Department of Management Science, National Yang Ming Chiao Tung University, Hsinchu, Taiwan.
Graduate Institute of Management, Chang Gung University, Taoyuan, Taiwan.
PLoS One. 2022 Aug 17;17(8):e0271163. doi: 10.1371/journal.pone.0271163. eCollection 2022.

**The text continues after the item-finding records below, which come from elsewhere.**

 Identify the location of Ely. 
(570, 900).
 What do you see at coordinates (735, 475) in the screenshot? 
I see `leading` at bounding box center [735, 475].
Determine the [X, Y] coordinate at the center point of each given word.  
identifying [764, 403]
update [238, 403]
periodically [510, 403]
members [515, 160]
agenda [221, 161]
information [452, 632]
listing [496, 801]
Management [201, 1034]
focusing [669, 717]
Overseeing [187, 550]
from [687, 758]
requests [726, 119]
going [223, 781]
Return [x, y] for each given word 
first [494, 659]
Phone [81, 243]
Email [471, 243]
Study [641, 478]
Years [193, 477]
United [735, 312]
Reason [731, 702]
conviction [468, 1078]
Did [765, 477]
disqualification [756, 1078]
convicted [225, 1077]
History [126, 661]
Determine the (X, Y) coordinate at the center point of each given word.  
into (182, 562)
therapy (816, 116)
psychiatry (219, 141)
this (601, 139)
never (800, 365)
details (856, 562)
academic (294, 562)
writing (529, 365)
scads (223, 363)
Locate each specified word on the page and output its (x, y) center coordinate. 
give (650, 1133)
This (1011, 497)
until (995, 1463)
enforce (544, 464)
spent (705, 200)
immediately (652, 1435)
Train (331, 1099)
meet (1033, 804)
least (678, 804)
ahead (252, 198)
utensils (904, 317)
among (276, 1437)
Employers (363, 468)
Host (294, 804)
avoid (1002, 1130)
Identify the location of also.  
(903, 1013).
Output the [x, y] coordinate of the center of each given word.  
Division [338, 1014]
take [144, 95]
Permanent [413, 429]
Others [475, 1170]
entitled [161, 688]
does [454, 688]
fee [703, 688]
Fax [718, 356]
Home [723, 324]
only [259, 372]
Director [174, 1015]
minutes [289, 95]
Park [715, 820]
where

This paper presents a new approach to constructing the confidence interval for the mean value of a population when the distribution is unknown and the sample size is small, called the Percentile Data Construction Method (PDCM). A simulation was conducted to compare the performance of the PDCM confidence interval with those generated by the Percentile Bootstrap (PB) and Normal Theory (NT) methods. Both the convergence probability and average interval width criterion are considered when seeking to find the best interval. The results show that the PDCM outperforms both the PB and NT methods when the sample size is less than 30 or a large population variance exists.
本文提出了一种新的方法来构建当分布未知且样本量较小时的总体均值的置信区间,称为百分位数数据构建方法(PDCM)。通过模拟比较了 PDCM 置信区间与百分位 bootstrap(PB)和正态理论(NT)方法生成的置信区间的性能。在寻找最佳区间时,同时考虑了收敛概率和平均区间宽度准则。结果表明,当样本量小于 30 或总体方差较大时,PDCM 优于 PB 和 NT 方法。